Lin sent an open letter to Queen Victoria questioning the moral reasoning of the British government. Citing what he understood to be a strict prohibition of the trade within Great Britain, Lin questioned how it could then profit from the drug in China.

He wrote: "Your Majesty has not before been thus officially notified, and you may plead ignorance of the severity of our laws, but I now give my assurance that we mean to cut this harmful drug forever." The rest, as the cliché goes, is history.

The new opium wars are being waged in the fields of Africa, where many farmers are being coerced into accepting genetically engineered seed.

GM crops, as farmers in the US and Canada have found, are harder to sell. There is also evidence that some varieties yield less while requiring more herbicide.

But farmers are swiftly coming to see that the costs of not planting GM seed can greatly outweigh the costs of planting it.

Recently, lawyers warned a farming family in Indiana that the only way they could avoid being sued by the biotech company, Monsanto, was to sow their entire farm with the company's seeds.

In 2000, the Troy Roush and his family planted just over a quarter of their fields with the company's herbicide-resistant soya.

Though they recorded precisely what they planted where, and though an independent crop scientist confirmed their account, Monsanto refused to accept that the Roushes did not deploy its crops more widely.

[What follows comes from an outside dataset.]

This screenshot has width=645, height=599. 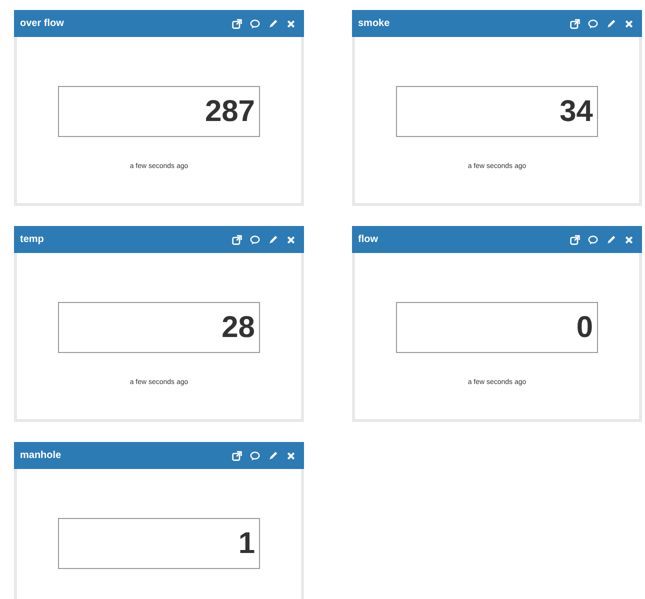 What do you see at coordinates (497, 112) in the screenshot?
I see `value-display: 34` at bounding box center [497, 112].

It demanded punitive damages for the use of seeds they swear they never sowed.

The Roushes maintained that they are, in effect, being sued for not buying the company's products.

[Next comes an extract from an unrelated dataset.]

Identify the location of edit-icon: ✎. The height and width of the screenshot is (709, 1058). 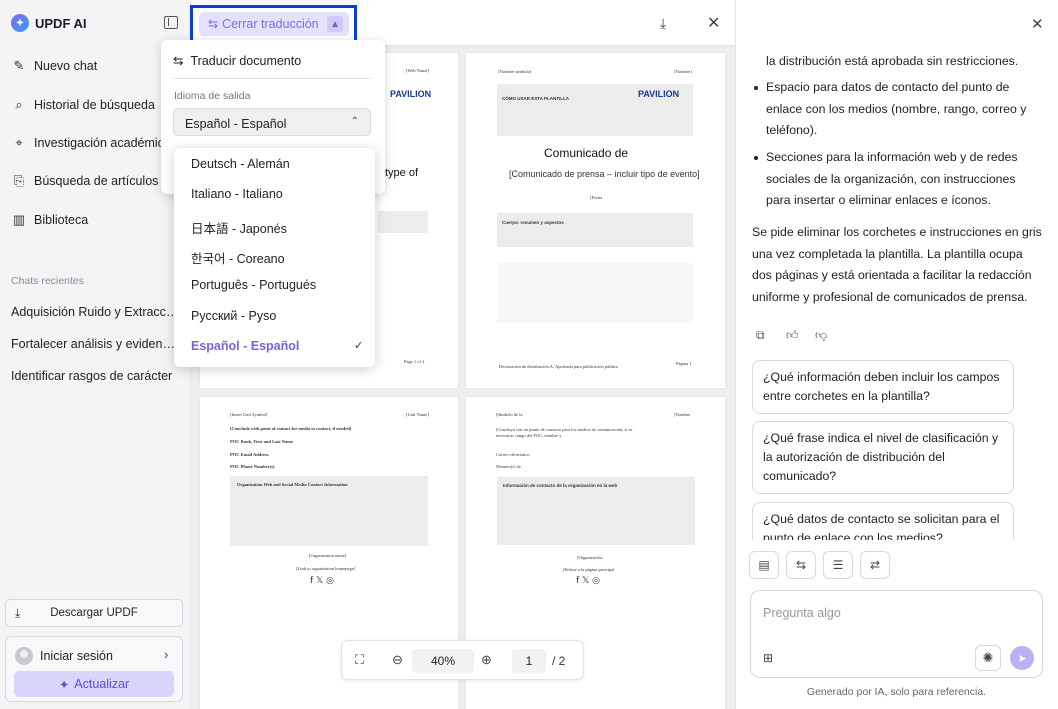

So the following year, like hundreds of other frightened farmers, they had to plant their fields only with Monsanto's GM seeds.

Like the opium forced upon a reluctant China by Brit- ish gunboats, once you've started using GM, you're stuck with it.

With GM onslaught, you are culpable even if you avoid them. A non-GM farmer whose crops are contaminated by GM pollination is equally at risk of being sued to pay for the patent.

In April 2004, a Canadian farmer called Percy Schmeiser was forced to pay Monsanto some $85,000, after a court ruled that he had stolen Monsanto's genetic material.

Schmeiser maintained that the thinly-spread GM rape plants on his farm were the result of pollen contamination from his neighbour's fields, and he had done all he could to get rid of them.

But Monsanto's proprietary genes had been found on his land whether he wanted them or not.

Following the time-honoured convention that the polluted pays, Mr Schmeiser was forced to compensate the company for what he insists was invasion by its vegetable vermin.

Where the courts won't enforce compliance, governments will. We have been told by the Deputy President that the Government of the Republic of Kenya will lift the GMO ban in two months' time. He has the support of the Kenya Medical Association.

Even giants like the European Union are being intimidated in this new opium war. Bio-tech companies have been pressing to raise Europe's legal limit for the contamination of conventional crops with modified genes.

In time, they hope, genetic pollution will ensure little difference between GM and "non-GM" food that consumers will give up and accept their products.

The US government is pressing for a world-wide ban on the labelling of GM food, to ensure that consumers have no means of knowing what they're eating.